Copy the listing from the line with "Screen dimensions: 811x704" to the line with "Akro SMILE to", word for word.

> Material for the task:
------------------------------------------------------------
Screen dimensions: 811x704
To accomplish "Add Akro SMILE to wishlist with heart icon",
------------------------------------------------------------
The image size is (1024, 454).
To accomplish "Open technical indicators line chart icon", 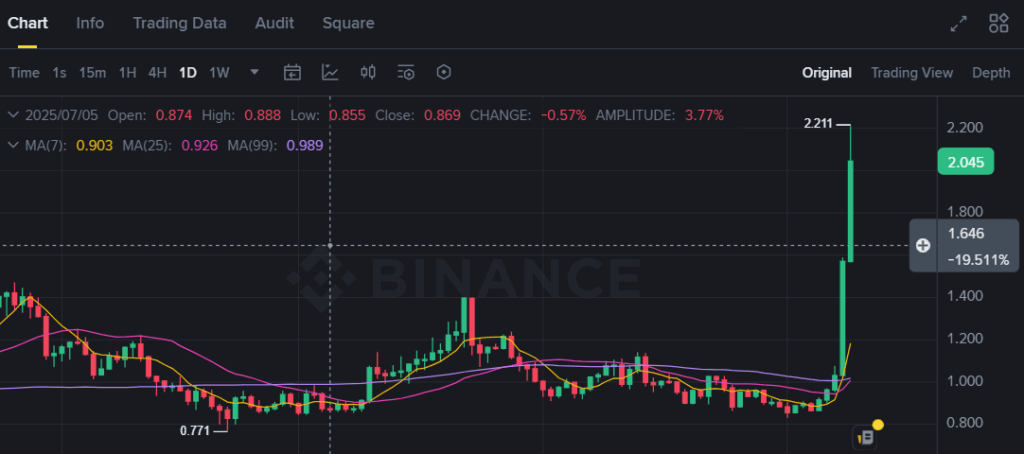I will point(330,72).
------------------------------------------------------------
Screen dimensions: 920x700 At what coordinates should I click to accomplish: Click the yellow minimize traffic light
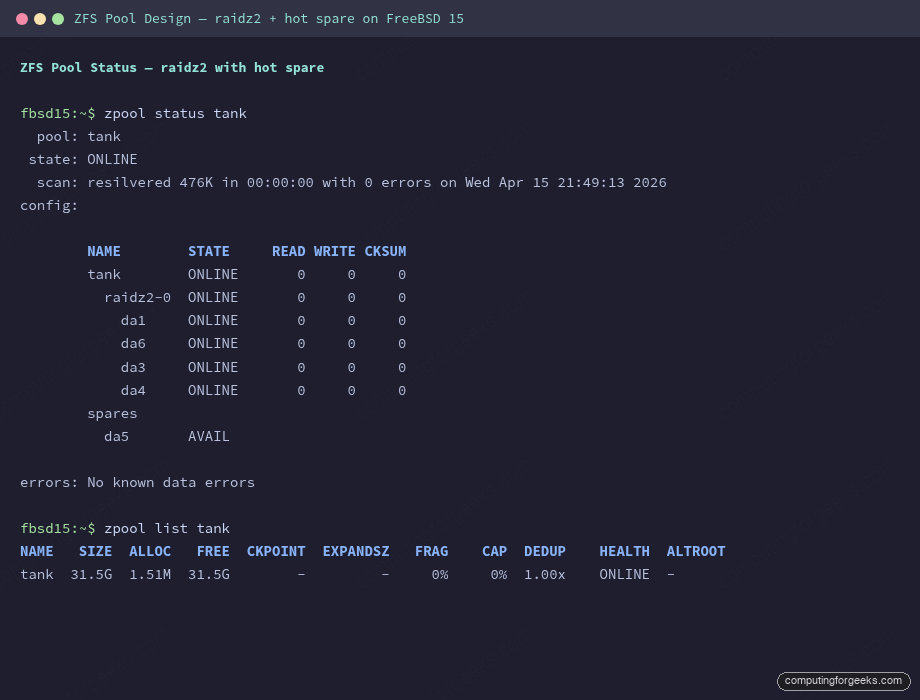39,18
------------------------------------------------------------
> In response:
Screen dimensions: 811x704
To accomplish "Add Akro SMILE to wishlist with heart icon",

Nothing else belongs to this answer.